**PROBLEM:**
All entries below are to be copied precisely as they appear.

----- PROVIDED RECORDS

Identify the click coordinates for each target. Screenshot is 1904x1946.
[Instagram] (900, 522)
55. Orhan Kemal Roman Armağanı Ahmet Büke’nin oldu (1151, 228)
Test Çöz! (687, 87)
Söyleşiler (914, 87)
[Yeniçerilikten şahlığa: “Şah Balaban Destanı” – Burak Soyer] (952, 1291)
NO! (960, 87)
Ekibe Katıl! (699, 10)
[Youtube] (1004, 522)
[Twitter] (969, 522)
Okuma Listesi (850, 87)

----------

**RESULT OF THE TASK:**
Identify the click coordinates for each target. Screenshot is 1904x1946.
[Instagram] (900, 522)
55. Orhan Kemal Roman Armağanı Ahmet Büke’nin oldu (1151, 228)
Test Çöz! (687, 87)
Söyleşiler (914, 87)
[Yeniçerilikten şahlığa: “Şah Balaban Destanı” – Burak Soyer] (952, 1291)
NO! (960, 87)
Ekibe Katıl! (699, 10)
[Youtube] (1004, 522)
[Twitter] (969, 522)
Okuma Listesi (850, 87)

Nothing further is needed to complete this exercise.